### DATASET EXTRACT

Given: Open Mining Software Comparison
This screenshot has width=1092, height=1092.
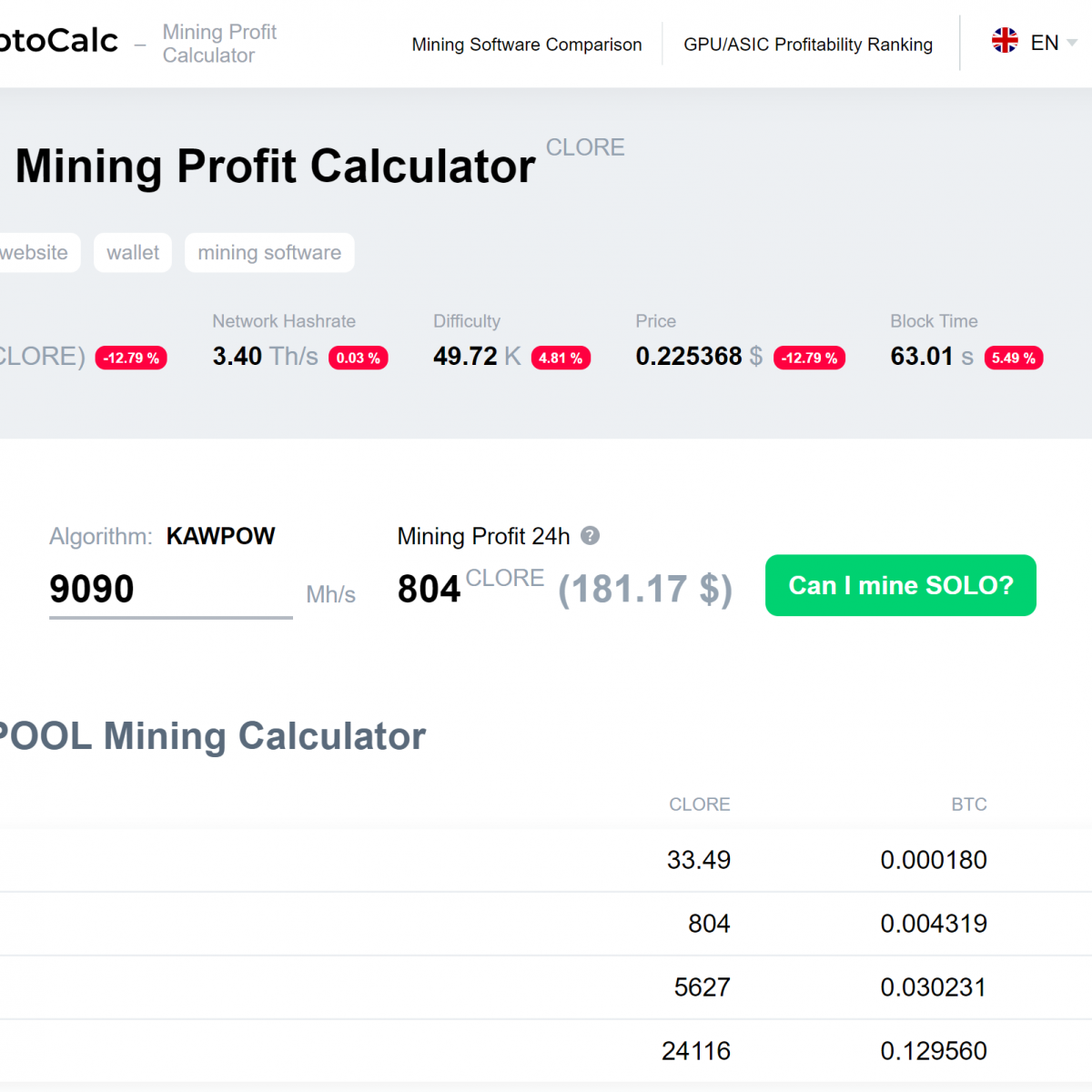Looking at the screenshot, I should (x=527, y=45).
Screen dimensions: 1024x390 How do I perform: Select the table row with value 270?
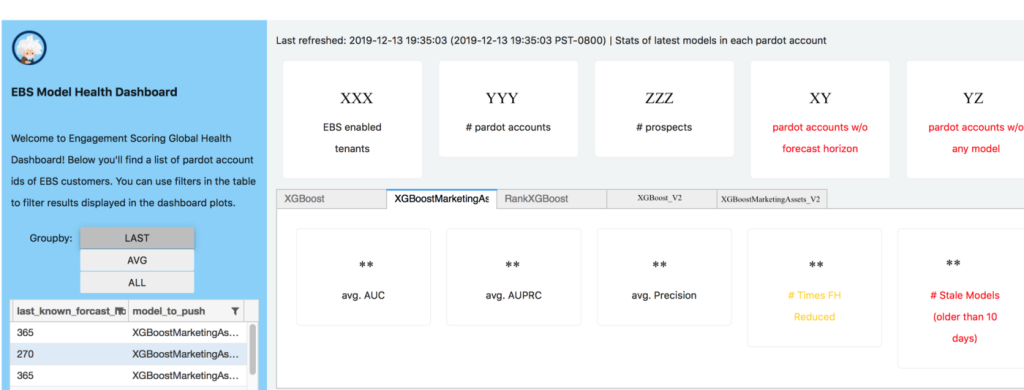[x=129, y=354]
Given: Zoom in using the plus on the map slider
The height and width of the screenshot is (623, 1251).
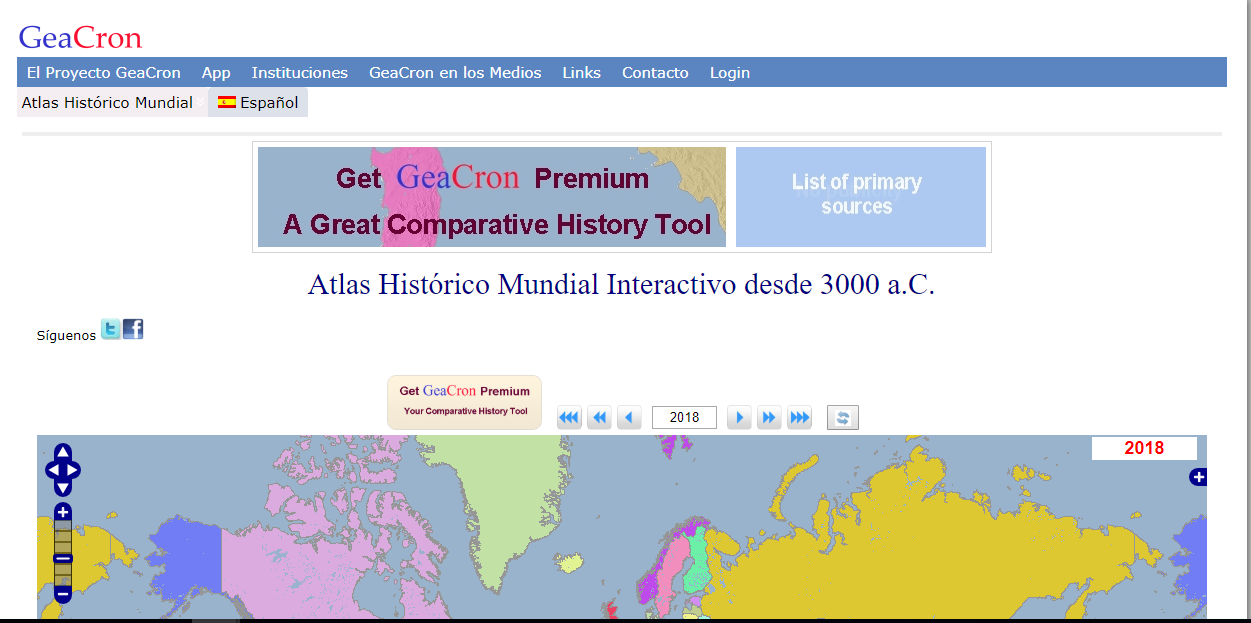Looking at the screenshot, I should [63, 512].

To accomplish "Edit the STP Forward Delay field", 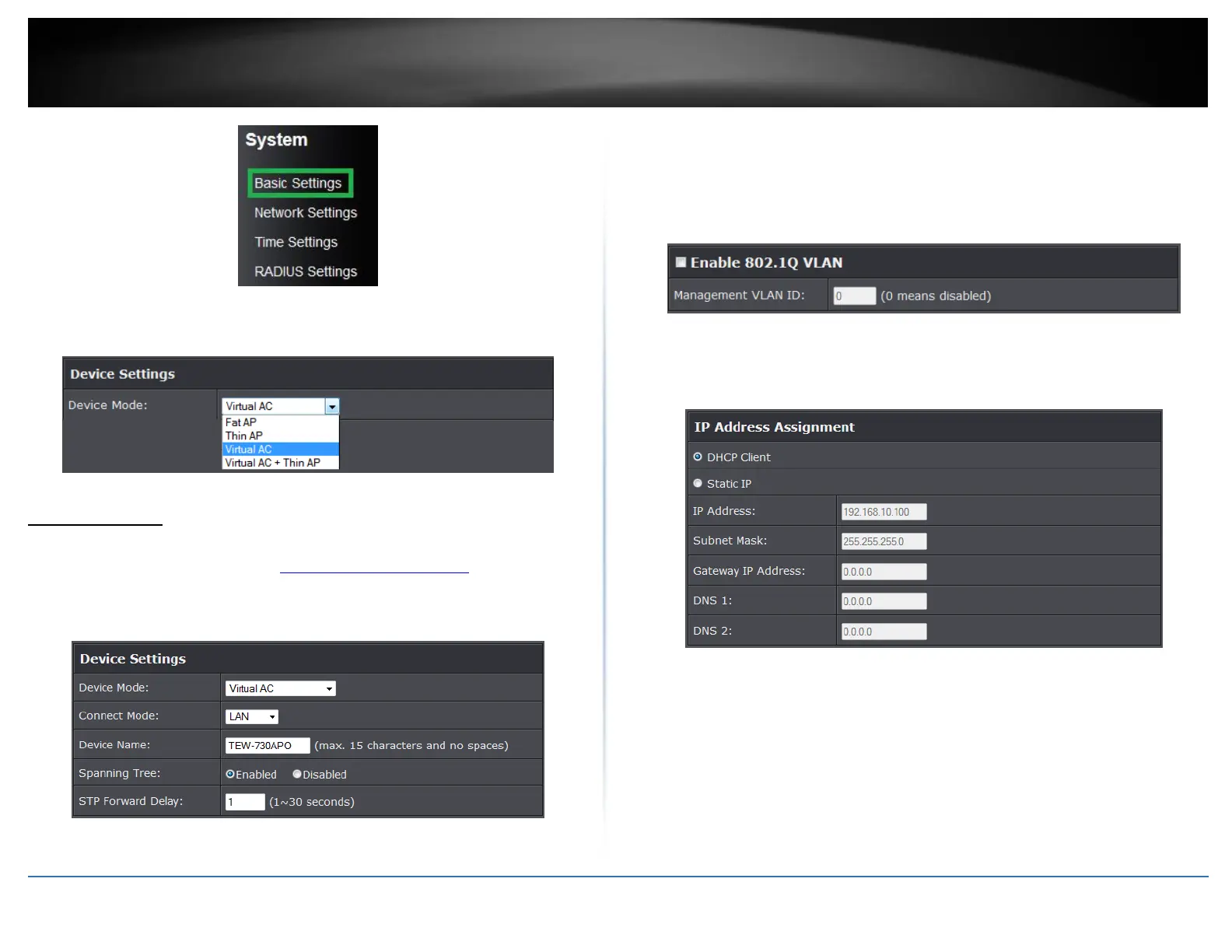I will tap(245, 802).
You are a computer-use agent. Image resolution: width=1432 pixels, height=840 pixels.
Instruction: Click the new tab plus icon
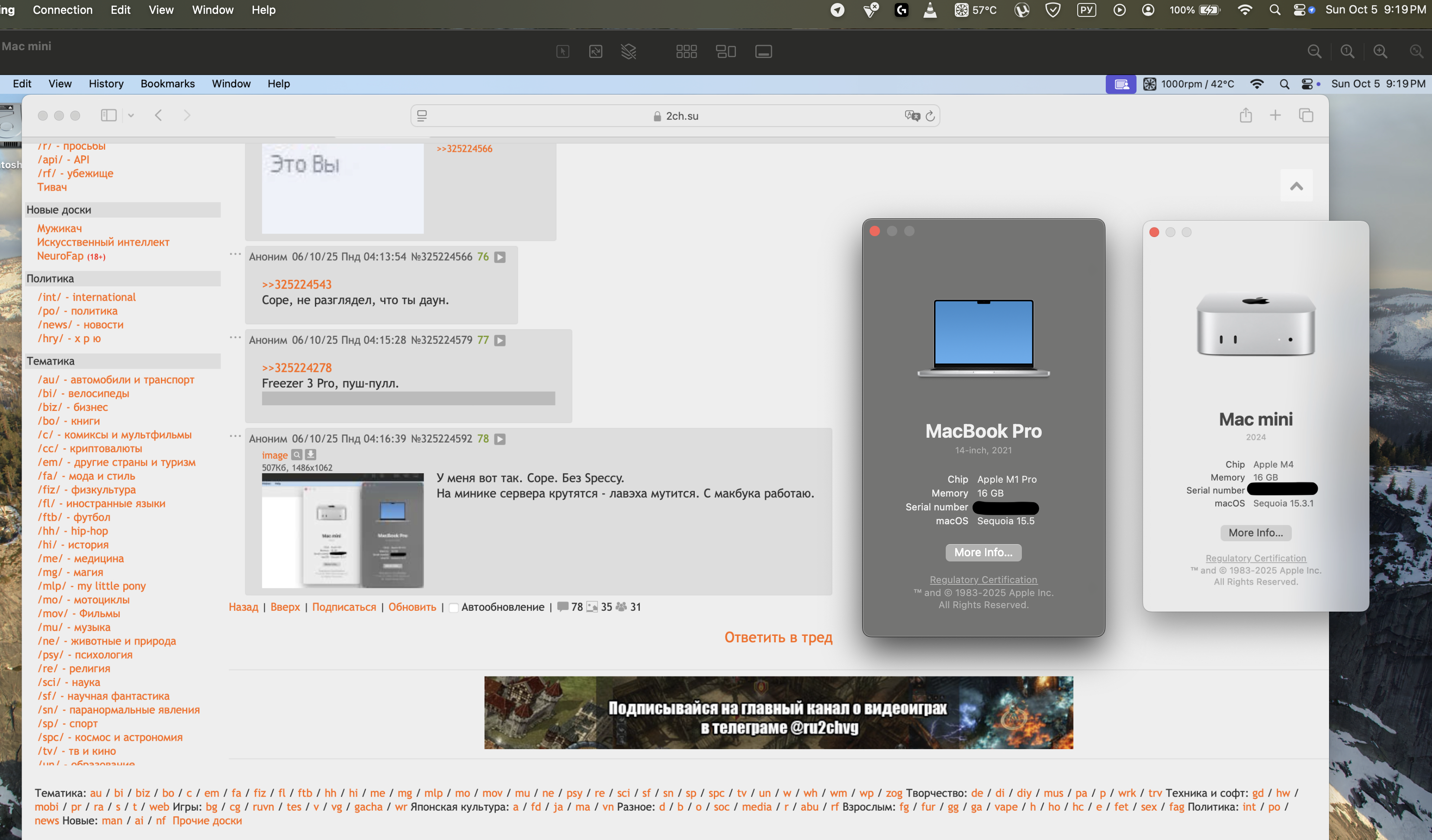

######

▸ TASK PROMPT: Convert the lines from the first one through the line containing "Looking at the screenshot, I should [63, 512]." into a JSON list of strings, one string per line, omitting blank lines. Leave the pictures out of the result.

▸ FINISHED TASK:
[
  "Given: Open Mining Software Comparison",
  "This screenshot has width=1092, height=1092.",
  "Looking at the screenshot, I should (x=527, y=45).",
  "Screen dimensions: 1024x390 How do I perform: Select the table row with value 270?",
  "[x=129, y=354]",
  "Given: Zoom in using the plus on the map slider",
  "The height and width of the screenshot is (623, 1251).",
  "Looking at the screenshot, I should [63, 512]."
]